In a previous post, I mentioned CMS as well as a grouper of payers and providers pledged to increase their share of claims paid under value based reimbursement (VBR) schemas such as ACOs and bundled payments and away from fee for service. That’s all fine and well but how will corresponding IT systems on both payers and providers handle these claims in both the preparation, adjudication at the payer, and retrospective analysis with the least amount of manual intervention possible? Oh, and the data has to be accurate. And timely.
In a previous WEDI conference where Geisinger presented some of their then current challenges with the bundled payment model. Since they are both a provider and plan, the plan part negotiated a price for a type of service for one of their employer groups such as knee replacements. The employer recognized a good portion of their covered employee and dependent population had received these in the past and since they are a self-insured group, had paid quite a bit in these claims. Just like Costco and Sam’s Club, the employer had negotiated a bulk discount rate for knee replacements for their employees and dependents and not the previously contracted fee for service rate. This sounds easy enough in real life but here were a few of the challenges that Geisinger faced in processing these claims:
1) How does the adjudication system know which claims are all a part of the particular event? In the case of the knee replacement surgery, there are multiple visits leading up to the diagnosis, the pre-op, surgical event, post-op, and follow-up care. What happens when the patient has to go to multiple providers for this one event? In this case, the provider sees a PCP first; then the orthopedic surgeon; the PT/OT for rehab; and then maybe some DME for home care.

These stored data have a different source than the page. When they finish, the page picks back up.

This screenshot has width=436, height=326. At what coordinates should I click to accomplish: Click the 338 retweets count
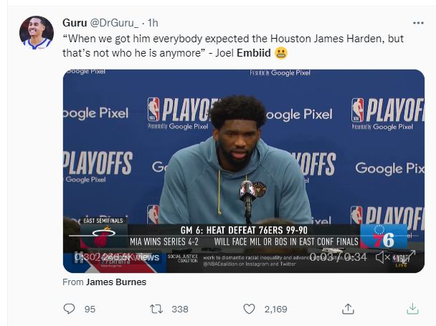pyautogui.click(x=180, y=309)
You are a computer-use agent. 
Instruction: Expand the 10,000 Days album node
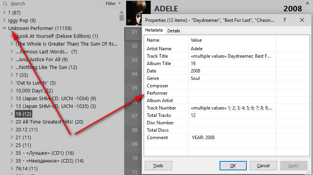coord(12,91)
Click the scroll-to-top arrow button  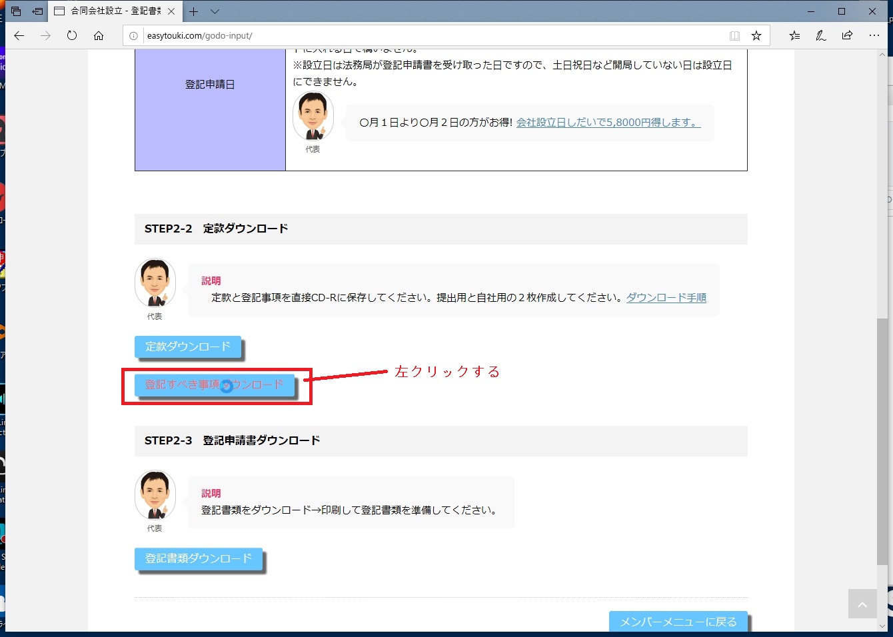(862, 604)
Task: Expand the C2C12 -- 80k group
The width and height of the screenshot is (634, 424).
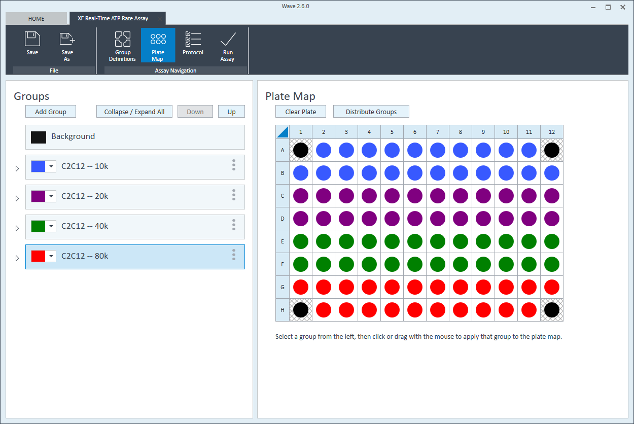Action: [17, 258]
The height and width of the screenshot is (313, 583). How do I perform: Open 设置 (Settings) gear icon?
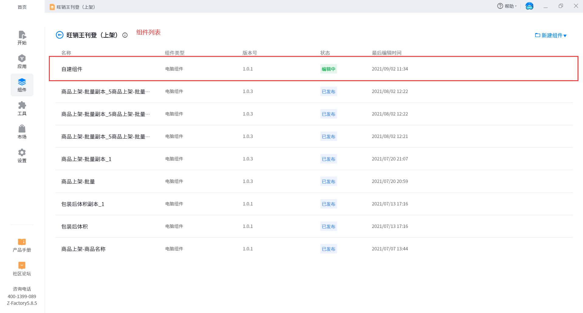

2) What happens if the care occurs with providers that are non-par but the member does not have an alternative? How will this non-par provider get paid? How will this payment impact the pre-negotiated price of the service? How can the actuaries determine the negotiated rate if this is unknown?
3) How is the reimbursement divided up amongst the different providers especially if the providers are not financially a part of the same health system or group practice?